Moreover, it was cab ride music that often happened to be “boring” and lacking in depth, if you agree with Tom Waits. His track ‘Ol’ 55′ is one of new love being reconciled on a weary morning, but this point somewhat goes missing in the Eagles’ cover version, which Waits describes as “a little antiseptic”. His critique got ever more cutting when it came to the rest of their work. “I don’t like the Eagles,” he told NME. “They’re about as exciting as watching paint dry,” he said. He then concluded his cutting lambast by stating: “Their albums are good for keeping the dust off your turntable and that’s about all.”

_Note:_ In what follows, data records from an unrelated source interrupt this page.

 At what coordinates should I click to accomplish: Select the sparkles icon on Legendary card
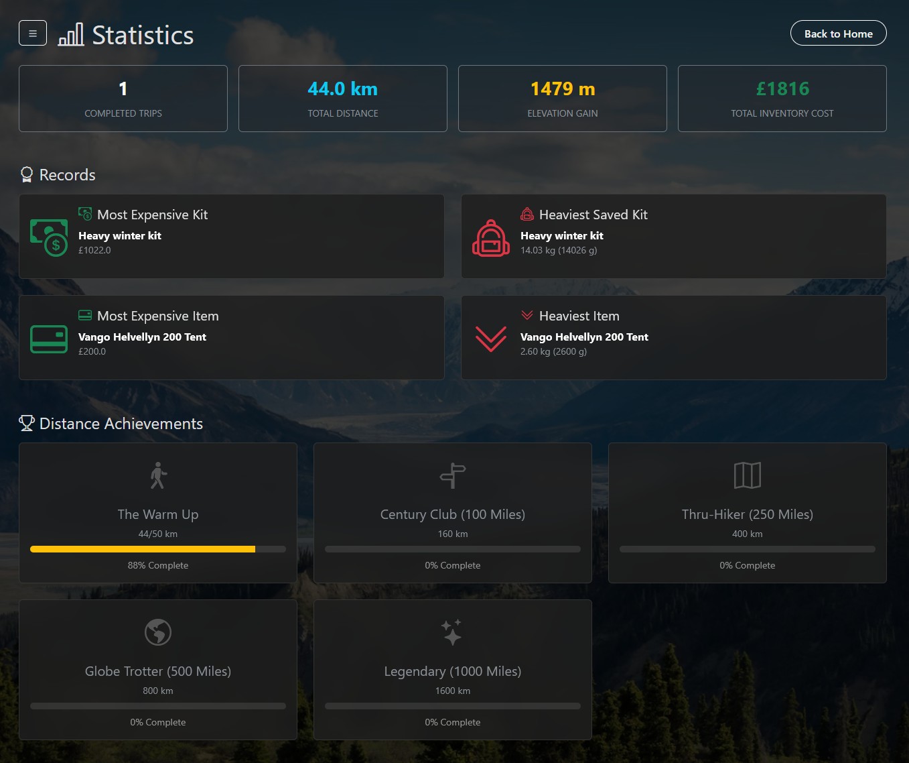click(x=452, y=632)
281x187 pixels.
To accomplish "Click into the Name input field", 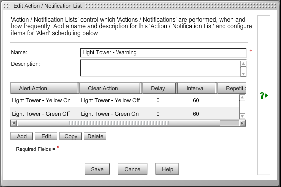I will [x=164, y=53].
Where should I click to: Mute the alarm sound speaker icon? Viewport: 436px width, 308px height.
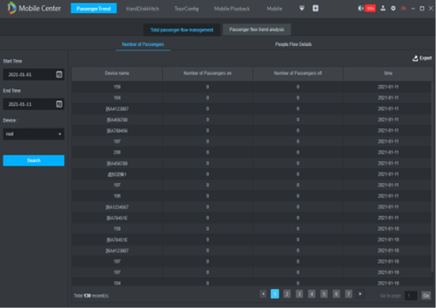point(360,8)
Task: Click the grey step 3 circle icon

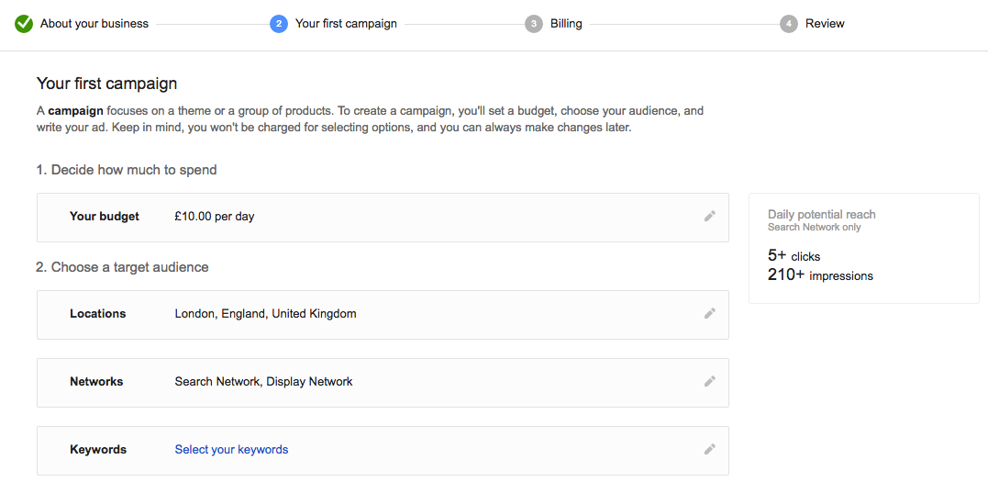Action: coord(534,24)
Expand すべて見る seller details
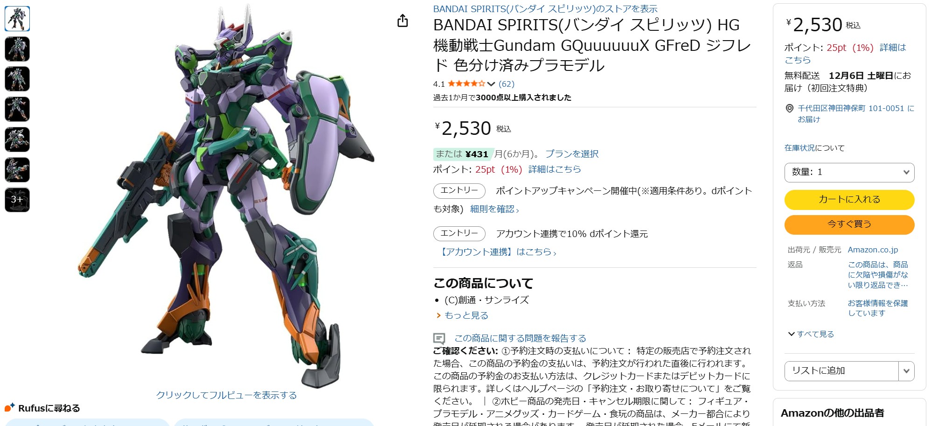Viewport: 931px width, 426px height. [x=811, y=334]
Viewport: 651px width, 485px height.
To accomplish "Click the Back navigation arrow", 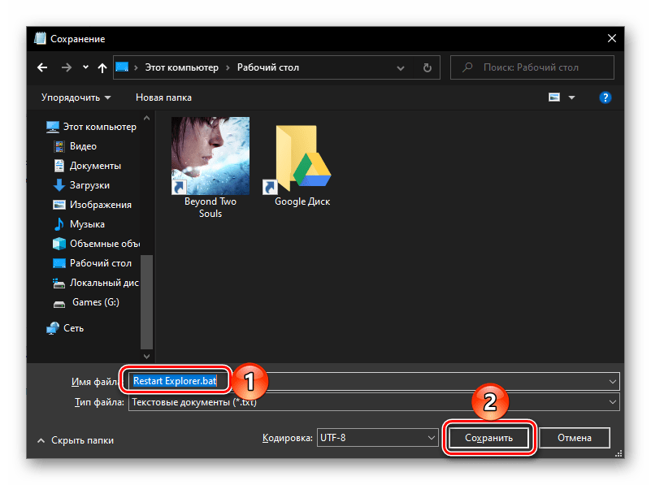I will click(x=43, y=67).
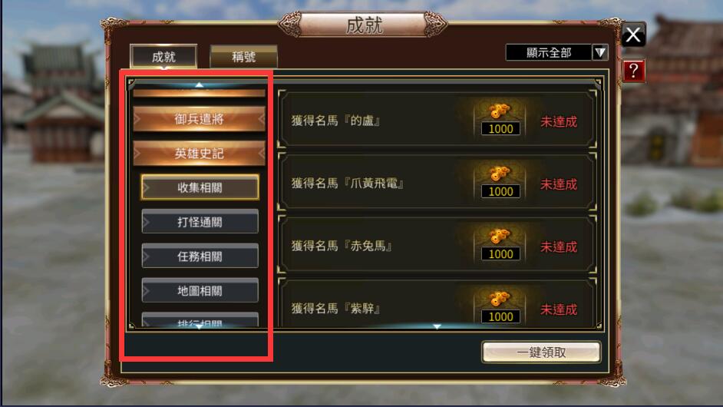Switch to the 稱號 tab

click(x=243, y=57)
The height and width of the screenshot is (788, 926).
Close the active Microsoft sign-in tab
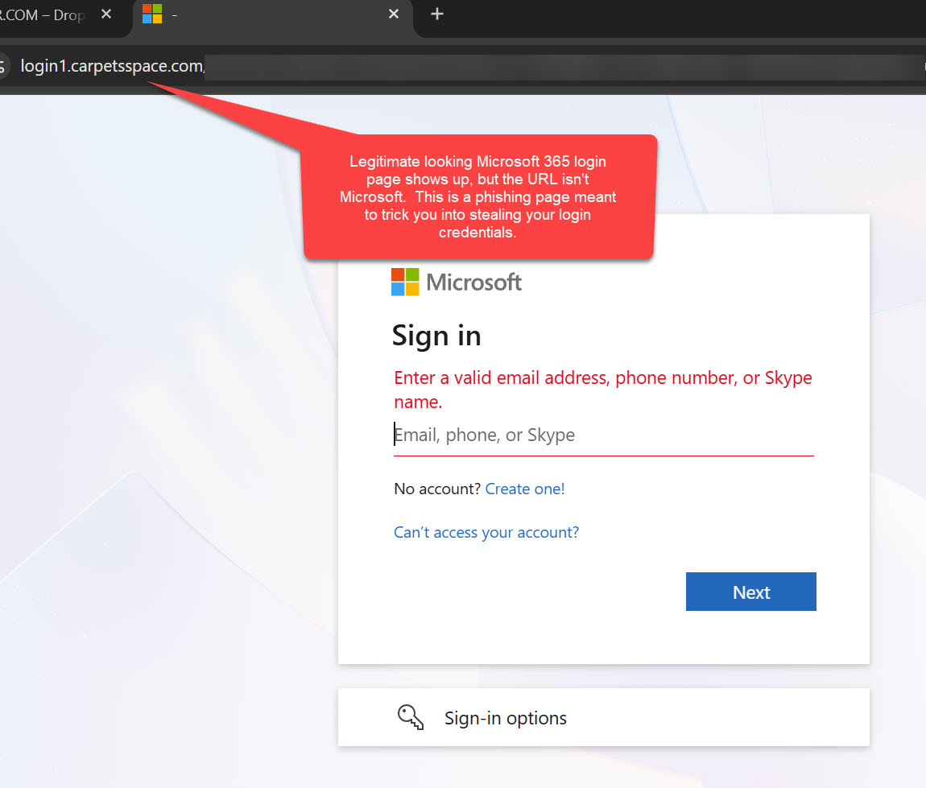(x=393, y=14)
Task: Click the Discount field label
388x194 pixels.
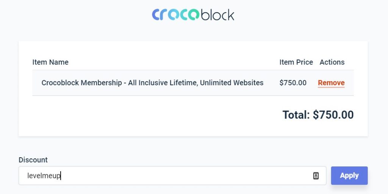Action: [x=33, y=160]
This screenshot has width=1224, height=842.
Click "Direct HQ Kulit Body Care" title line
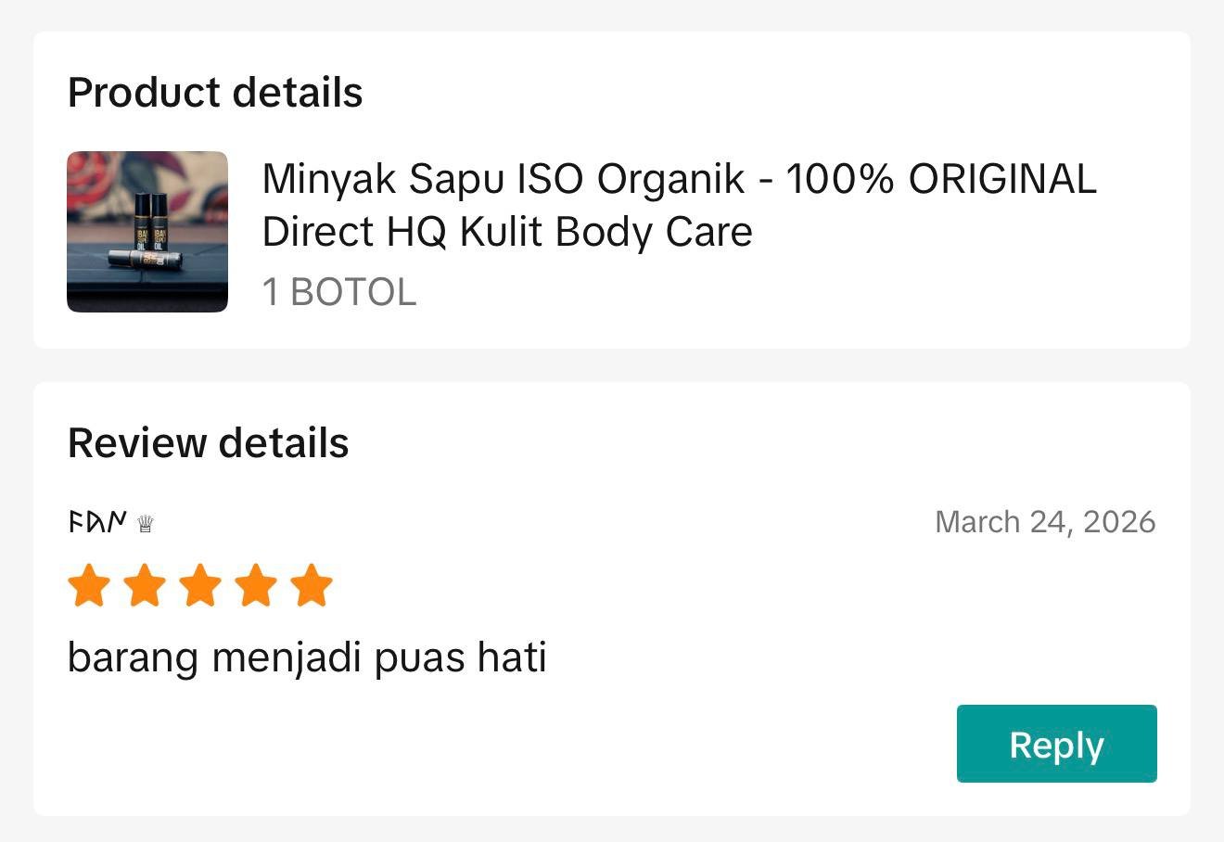coord(507,232)
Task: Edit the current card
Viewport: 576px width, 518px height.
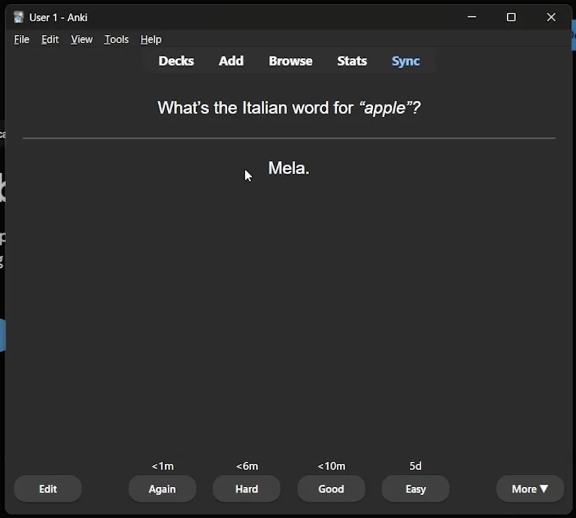Action: click(x=47, y=488)
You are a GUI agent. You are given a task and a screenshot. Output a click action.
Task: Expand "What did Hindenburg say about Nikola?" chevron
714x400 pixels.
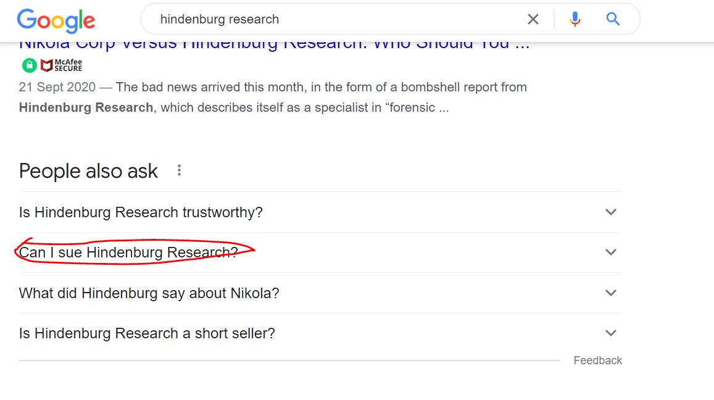611,293
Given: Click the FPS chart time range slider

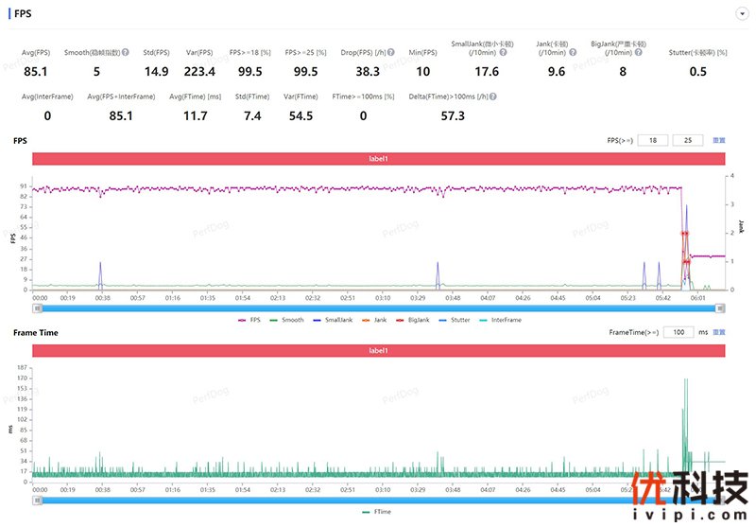Looking at the screenshot, I should click(x=378, y=307).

Clearly, however, Waits is in the minority as they have far outsold him. Contrary to what artists like Lydon and Waits claim, millions of people are in the market for peaceful, easy feelings. The reason the Eagles have dominated the AM airwaves is because they create music that eases the working day. That’s a brand of music that will always have its place. As Jackson Browne once opined, “You need a guy like Glenn, who’s a ‘girl-Ford-Lord’ guy.”
Besides, even in amongst this, the band happened to pioneer a new subtle variation of music. “The Eagles were very inspirational to both Lindsey and I because we loved their singing,” Stevie Nicks said, “And we loved their ability to bridge country and rock and roll so beautifully.” Indeed, the band did bring together two camps with great skill. In the early 1970s, this bold melding of styles was also somewhat of a rarity. Common sense decreed that if you wanted to be successful, you had to be easy to pigeonhole so that radio stations, record stores, and booking agents knew where to place you, literally. However, Eagles saw the backlash that Dylan got for turning folk electric and figured they wanted a piece of it, changing music forever in the process, even if naysayers claim that they had no reverberating impact on culture.
And yet, there are also those who might argue that the meddling they pioneered amounted to the combination of commercial forces, reducing the art of two genres to the lowest common denominator of profit. They were wildly successful at that, but the jury is still hung regarding whether they eclipsed mere commercialism.